## RECORDS SUPPLIED
§
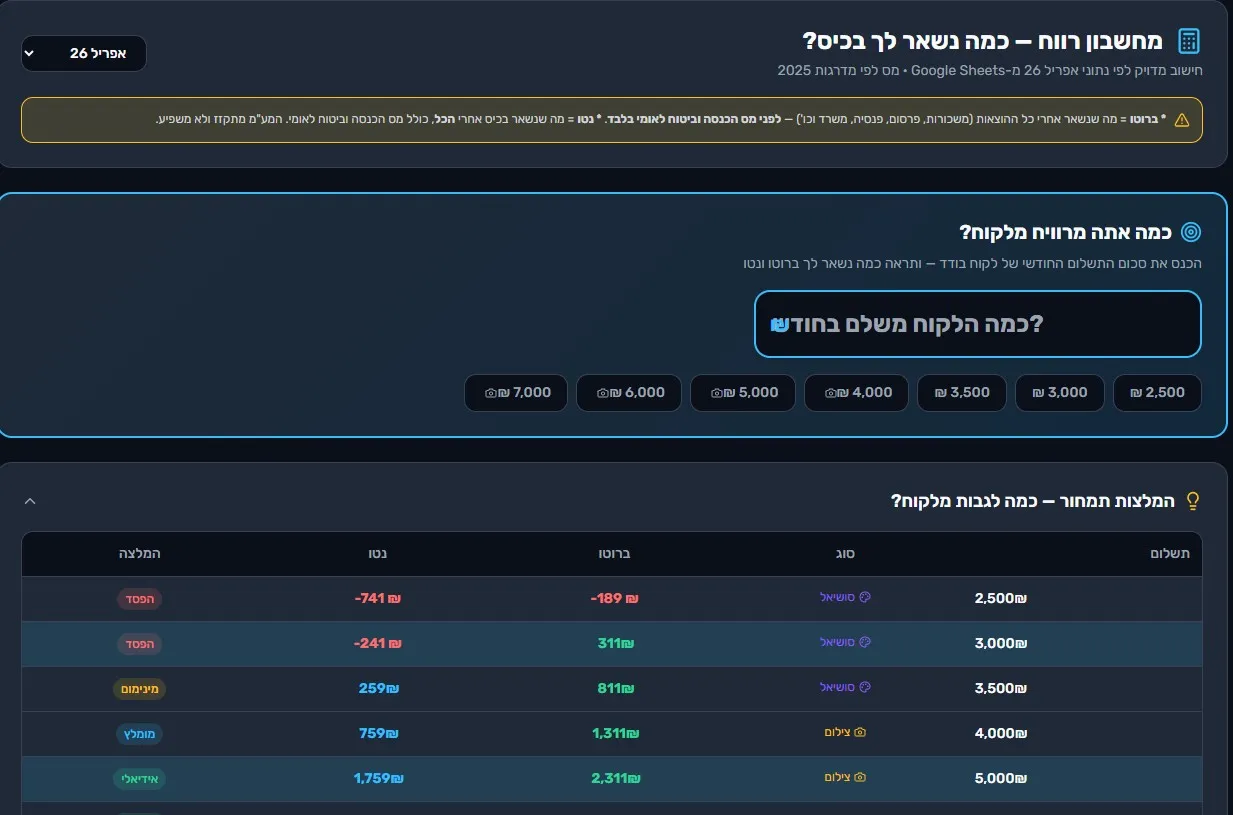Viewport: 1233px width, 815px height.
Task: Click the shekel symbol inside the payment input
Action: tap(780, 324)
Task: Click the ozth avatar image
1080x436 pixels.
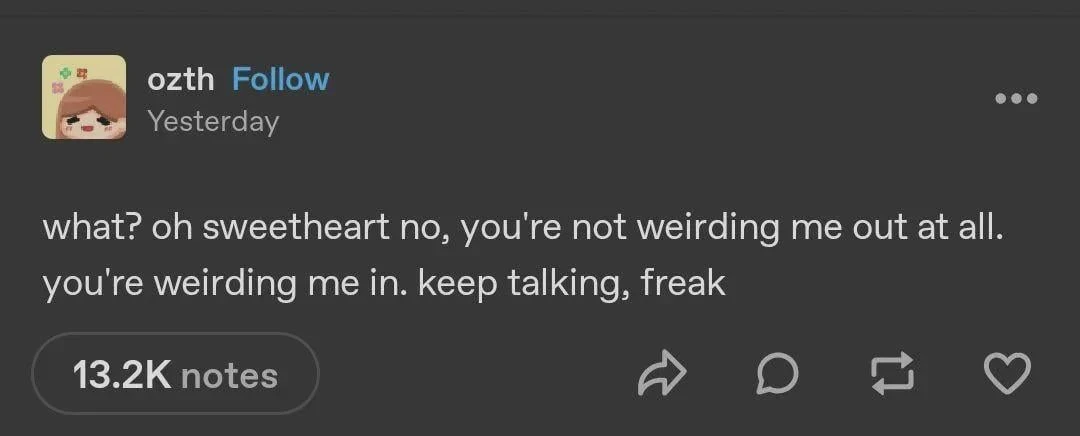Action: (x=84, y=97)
§
Take the records above from the line with "Task: Click the ozth avatar image" down to their last line and please copy those lines exactly, without the pictures.

## RESULT OF THIS EXERCISE
Task: Click the ozth avatar image
1080x436 pixels.
Action: (x=84, y=97)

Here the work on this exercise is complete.